La decisión de Donald Trump de trasladar la embajada de Estados Unidos ante Israel de Tel Aviv a Jerusalén echó por tierra el pedido de Naciones Unidas y de varios papas, entre ellos Francisco, de un acuerdo de dos estados entre Palestina e Israel.

El vicario patriarcal de Jerusalén y Palestina, monseñor Giacinto-Boulos Marcuzzo, declaró que "hoy, los cristianos de Jerusalén, todas las iglesias y todos los palestinos están unidos por un único sentimiento: la tristeza".

"Estamos afligidos porque el día de hoy no nos lleva a la paz, sino exactamente en la dirección opuesta. Ya no hay ninguna esperanza de llegar a una tregua", lamentó.

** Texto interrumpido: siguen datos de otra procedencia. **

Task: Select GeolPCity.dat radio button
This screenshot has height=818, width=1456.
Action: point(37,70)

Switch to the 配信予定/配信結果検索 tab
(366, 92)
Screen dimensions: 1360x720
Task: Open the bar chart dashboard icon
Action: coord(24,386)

El referente cristiano advirtió que la decisión de Trump "va en contra de la historia, contra la justicia y el bien de la población de Jerusalén. Hoy, el proceso de paz que había comenzado estaba congelado".

Por su parte, el cardenal Leonardo Sandri, prefecto de la Congregación para las Iglesias Orientales, recordó que "la postura de la Santa Sede es clara: que haya dos estados y que todos puedan convivir en la justicia, en la libertad y en el respeto mutuo".

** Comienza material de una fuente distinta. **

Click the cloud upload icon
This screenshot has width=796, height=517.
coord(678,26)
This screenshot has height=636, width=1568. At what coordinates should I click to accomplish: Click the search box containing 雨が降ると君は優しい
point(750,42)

Mientras tanto, el presidente Trump hizo caso omiso de la violencia desatada y celebró por Twitter su decisión: "¡Un gran día para Israel". La medida del republicano de mudar la embajada rompió con un viejo consenso internacional de que el estatus de Jerusalén sería determinado por un acuerdo de paz entre Israel y los palestinos.

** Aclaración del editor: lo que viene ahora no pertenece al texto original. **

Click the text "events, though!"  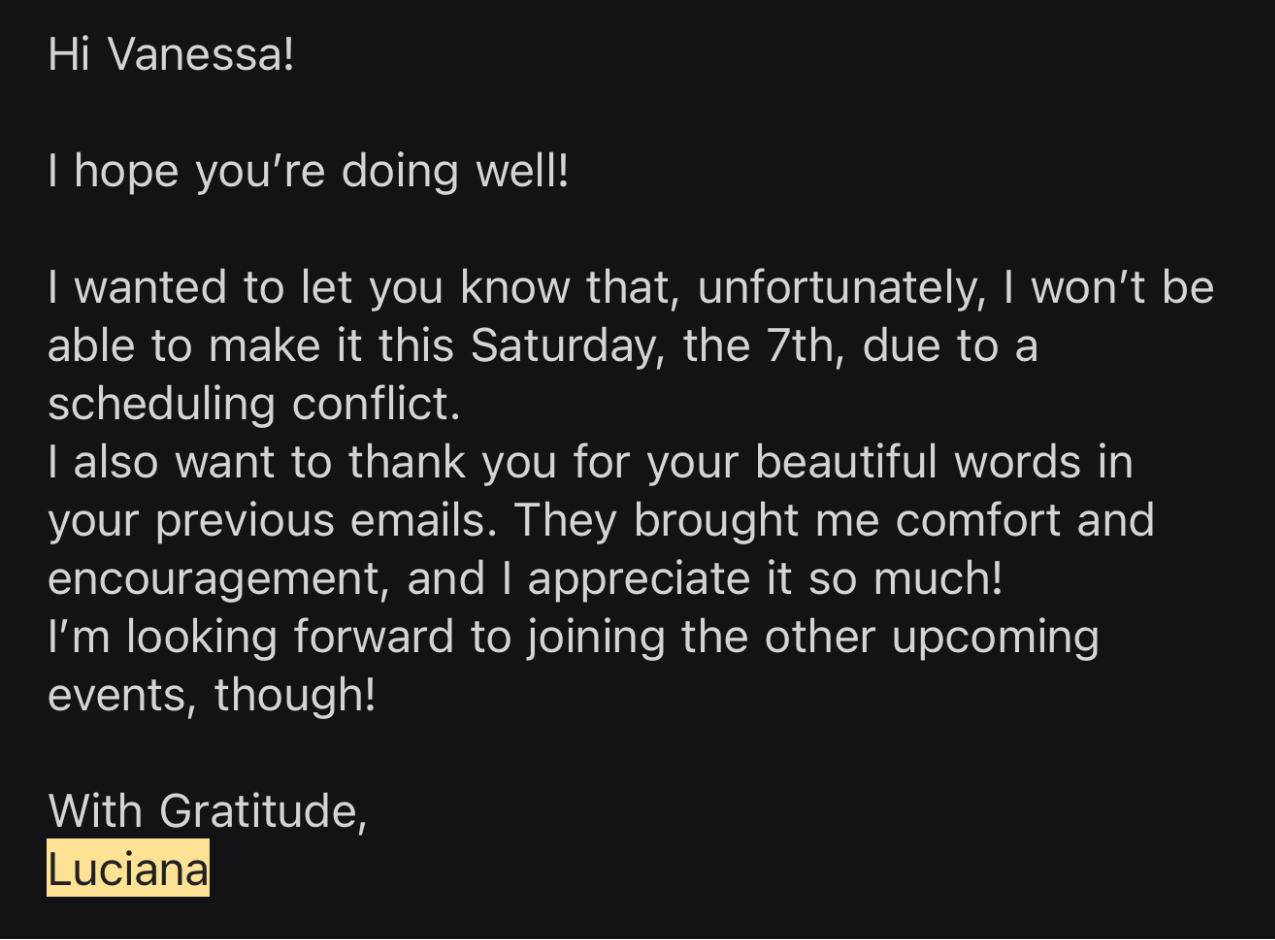211,695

El secretario general del a ONU, Antonio Guterres, se mostró profundamente afectado y preocupado por los sucesos de violencia en la Franja de Gaza, donde al menos 41 palestinos perdieron la vida a manos de soldados israelíes durante multitudinarias protestas en la frontera conáIsrael.

"Estoy profundamente preocupado por los incidentes que tuvieron lugar en Gaza", dijo ante la prensa durante una visita a Viena. Los acontecimientos demuestran la necesidad de una solución política al conflicto israelo-palestino, señaló.

"No hay un plan B a una solución de dos Estados en la que israelíes y palestinos puedan vivir en paz, garantizando la seguridad y cooperación mutua dentro de la comunidad internacional", añadió Guterres.

Jerusalén alberga a cristianos, musulmanes y judíos. Los cristianos tienen dos barrios y en ellos están los tres lugares más sagrados del mundo. Uno de ellos es la iglesia del Santo Sepulcro. Está ubicada en un lugar importante para la historia de Jesús. Allí murió, fue crucificado y resucitó.

El barrio musulmán es el más grande de los cuatro y contiene la Cúpula de la Roca, donde está roca donde se subió Mahoma para subir a los cielos y la Mezquita de Al Aqsa.

El barrio judío incluye el popular Muro de las Lamentaciones. Los judíos creen que allí se puso la primera piedra donde se construyó el mundo. Dentro estaba el templo del Santo de los Santos, el lugar más sagrado para el Judaísmo. Muchos judíos creen que es la Cúpula de la Roca. El Muro de las Lamentaciones es el lugar de rezo más cercano a Santo de los Santos donde cada año van a visitar millones de visitantes.